The m3 example is interesting in another way also. It shows how blocks handle scope of variables. The block sees the variables in the context (scope) it was declared in. The block { puts x } sees the variable x declared outside of its scope and therefore can print it. And blocks are generous and can provide that kind of scope transcending service to anyone — but only if they go through a self sacrifice and change into a Proc!
Proc
A Proc can be created by associating a block to the call of Proc.new (actually associating a block with any method call does the trick). Proc is a block associated with a context. So for example if we have a local variable say foo and we use it in a block and send the block to a method which automatically converts the block to a Proc then the formally local variable foo can be accessed in the new scope of the method. Pretty cool, huh?
def bar
yield( 10 )
puts var # bam! this throws an error
end
var = 1
bar { |value| var = value }
# => 10
# => NameError: undefined local variable or method `var' for main:Object
# from (irb):3:in `bar'
# from (irb):6
In the above example we declare a method bar which cannot access the variable var which is defined later in the scope but using a block we can assign a value to it without being able to access it directly (hence the NameError). Since the start of a method (or class) definition opens a new context we cannot assign the value of var in a method and see it change in the outer scope without the cool goodness of Procs. So only an “insane” person would try something like this:
var = 1 def bar var = 10 end bar puts var # => 1
And expect var to be 10.
Lambda
Lambda is a Kernel method (so we should write it with a lowercase l – lambda) a call to which is equivalent to Proc.new. Except that a lambda returns a Proc which checks the number of parameters passed when called. If the number of parameters is wrong you get a warning.
l = lambda {|x| 3.times {puts x}}
l.call "hi","you"
# => (irb):2: warning: multiple values for a block parameter (2 for 1)
# => "hi"
# => "you"
# => "hi"
# => "you"
# => "hi"
# => "you"
Lambda vs Proc
From Wikipedia
Both
Proc.newandlambdain this example are ways to create a closure, but semantics of the closures thus created are different with respect to thereturnstatement.
def foo
f = Proc.new { return "return from foo from inside proc" }
f.call # control leaves foo here
return "return from foo"
end
def bar
f = lambda { return "return from lambda" }
f.call # control does not leave bar here
return "return from bar"
end
puts foo # prints "return from foo from inside proc"

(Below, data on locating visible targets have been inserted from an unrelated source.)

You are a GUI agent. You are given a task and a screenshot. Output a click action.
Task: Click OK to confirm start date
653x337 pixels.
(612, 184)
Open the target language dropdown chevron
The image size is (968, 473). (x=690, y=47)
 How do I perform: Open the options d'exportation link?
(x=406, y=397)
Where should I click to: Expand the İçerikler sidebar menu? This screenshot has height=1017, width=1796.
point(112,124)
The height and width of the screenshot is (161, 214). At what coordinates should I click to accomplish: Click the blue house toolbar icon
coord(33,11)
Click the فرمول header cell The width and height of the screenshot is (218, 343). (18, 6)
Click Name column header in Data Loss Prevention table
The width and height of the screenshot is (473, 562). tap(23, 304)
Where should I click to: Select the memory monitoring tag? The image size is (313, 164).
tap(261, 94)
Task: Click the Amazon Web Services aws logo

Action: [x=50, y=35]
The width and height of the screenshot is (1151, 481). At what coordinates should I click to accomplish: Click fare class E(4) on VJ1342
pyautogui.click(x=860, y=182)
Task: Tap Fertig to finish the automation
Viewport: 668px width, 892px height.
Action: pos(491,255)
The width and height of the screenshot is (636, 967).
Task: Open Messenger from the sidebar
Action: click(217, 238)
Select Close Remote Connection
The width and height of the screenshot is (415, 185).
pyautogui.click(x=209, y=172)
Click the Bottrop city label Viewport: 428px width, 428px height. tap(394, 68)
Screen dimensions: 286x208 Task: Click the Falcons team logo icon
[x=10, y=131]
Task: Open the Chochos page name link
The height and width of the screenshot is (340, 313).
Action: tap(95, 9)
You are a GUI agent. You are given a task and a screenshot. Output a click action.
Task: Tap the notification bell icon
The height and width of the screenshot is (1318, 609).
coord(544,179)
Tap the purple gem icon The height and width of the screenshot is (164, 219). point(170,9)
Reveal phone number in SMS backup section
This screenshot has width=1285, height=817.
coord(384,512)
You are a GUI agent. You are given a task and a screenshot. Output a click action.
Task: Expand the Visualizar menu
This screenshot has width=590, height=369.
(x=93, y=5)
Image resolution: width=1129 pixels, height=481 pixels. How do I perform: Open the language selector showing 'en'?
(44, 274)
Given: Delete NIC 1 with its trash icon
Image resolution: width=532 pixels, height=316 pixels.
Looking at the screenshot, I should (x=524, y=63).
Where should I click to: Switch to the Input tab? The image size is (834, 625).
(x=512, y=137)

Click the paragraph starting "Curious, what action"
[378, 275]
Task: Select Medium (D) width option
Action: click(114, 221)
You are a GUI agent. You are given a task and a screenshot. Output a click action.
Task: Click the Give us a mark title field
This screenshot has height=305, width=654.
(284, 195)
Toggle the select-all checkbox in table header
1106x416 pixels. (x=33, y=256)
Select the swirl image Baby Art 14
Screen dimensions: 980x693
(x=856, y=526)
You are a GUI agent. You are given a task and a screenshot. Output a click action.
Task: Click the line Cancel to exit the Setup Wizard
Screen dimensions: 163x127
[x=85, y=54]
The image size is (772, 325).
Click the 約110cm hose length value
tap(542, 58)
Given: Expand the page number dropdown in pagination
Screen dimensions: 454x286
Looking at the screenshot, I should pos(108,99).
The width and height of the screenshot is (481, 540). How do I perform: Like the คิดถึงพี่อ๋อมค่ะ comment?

puts bar # prints "return from bar"
Pingback: Ruby metaprogramming step-by-step « ytoh’s blog
very nice article
but one thing, you say that in the m3 method the ‘block is no longer a block. Unfortunately this is not quite true. You can still yield to the block even though it is also explicitly passed as a parameter; block_given? works also. In fact the only difference between implicit and explicit (&block) parameters is that in the explicit case the block is also converted to a proc. In fact explicit block passing is identical to this:
def m4
p = Proc.new
# can now use the implicit block as the proc called ‘p’
end
This is also why passing a block explictly (&block) is slower than passing implicitly; because the extra conversion from block to proc and proc creation must take place.